Guarded Epoch Bloom Filters for Sliding-Window Membership

Source: arXiv:2606.19210 · Published 2026-06-17 · By Faruk Alpay, Levent Sarioglu

TL;DR

This paper addresses the problem of approximate membership queries (AMQs) over streams where recent-window semantics are needed—that is, answering if an item appeared in the last W insertions, rather than ever before. Existing approaches like counting Bloom filters support deletions but require per-cell counters and deletion queues, while stable Bloom filters use random decay but may lose live items. The authors propose the Guarded Epoch Bloom Filter (GEBF), which partitions a fixed memory budget into r+1 segments (epochs). Insertions go only to the current segment, and at each epoch boundary, the next segment is cleared and becomes current. One additional guard segment preserves a deterministic invariant that every key inserted within the last W items is retained without false negatives and bounds stale positives to one extra epoch beyond W. The authors provide a rigorous construction, prove live coverage and staleness bounds, derive false-positive approximations, and propose a blocked variant that improves memory locality.

Extensive experiments on 225 synthetic streaming configurations and a real timestamped web-server access-log (213k entries, 2.3k keys) compare GEBF to counting Bloom filters and stable Bloom filters under fixed memory budgets. At 14 bits per live item, the GEBF with r=8 achieves median synthetic false-positive rates around 0.02225 compared to 0.191 for a 4-bit counting Bloom filter baseline, while preserving zero measured false negatives. On real logs, GEBF achieves nearly zero false positives and false negatives, outperforming stable filters that exhibit significant live-key false negatives. The design eliminates per-key deletion metadata and counters, reducing complexity in exchange for bounded stale positives. Results validate the deterministic live-window guarantee and favorable false-positive tradeoffs, with the main operational cost coming from queries probing multiple segments.

Key findings

Guarded epoch Bloom filter reduces median synthetic false-positive rate from 0.191 (4-bit counting Bloom) to 0.02225 at 14 bits per live item, while keeping zero live-key false negatives (Table 1).
On a timestamp-ordered real web access-log, GEBF achieves false-positive rate 0 and zero false negatives, outperforming stable Bloom filters with 0.0047 live-key false negatives.
The stale positive rate (positives on expired keys) remains bounded and controlled by the single guard epoch, e.g., 0.1469 at r=8 in the synthetic streams.
Queries require examining r+1 segments, with query throughput dropping from 46.5 Mq/s (counting BF) to 5.24 Mq/s (r=8 GEBF) on synthetic streams at 14 bits per item due to multi-segment probes.
False-positive probability can be approximated as pGE(m,W,r,k) ≈ 1 - (1 - (1 - e^{-kℓ/s})^k)^{r+1}, capturing the tradeoff between epoch granularity and bit allocation.
Staleness of positives is deterministically bounded to at most W + ℓ insertions due to guard epoch retention.
Blocked variant confines queries to one block per segment to improve cache locality, trading off some FPR increase (0.0708 vs 0.0222) for similar false-negative guarantees.
Counting Bloom filters require extra memory for 4-bit counters, reducing addressable cells; GEBF uses full memory budget on membership bits improving false-positive performance.

Threat model

The paper considers the adversary model typical for approximate membership data structures: the adversary cannot manipulate insertions or the data structure internals, only queries arbitrary keys.
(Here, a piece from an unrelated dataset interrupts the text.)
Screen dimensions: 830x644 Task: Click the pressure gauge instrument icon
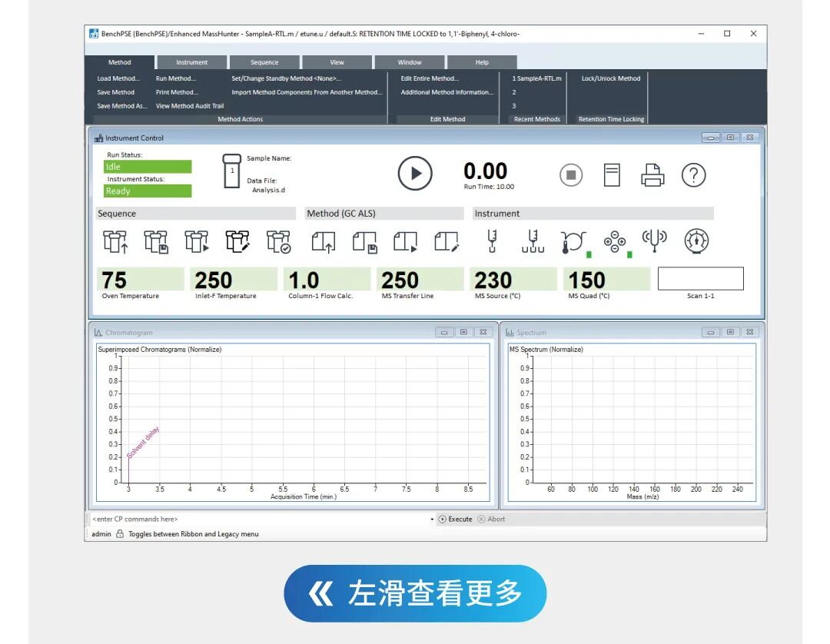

The guarantees focus on deterministic no-false-negative coverage of keys inserted within the last W positions and allow bounded retention of stale keys for up to one extra epoch. There is no consideration of adversarial hash collision or active tampering attacks.

Methodology — deep read

The authors start with a threat model focusing on approximate membership queries over large data streams where recent entries must be deterministically remembered within a window W, but bounded stale positives are allowable. Adversaries do not manipulate the data structure, so this is a data-structural guarantee rather than an adversarial security model.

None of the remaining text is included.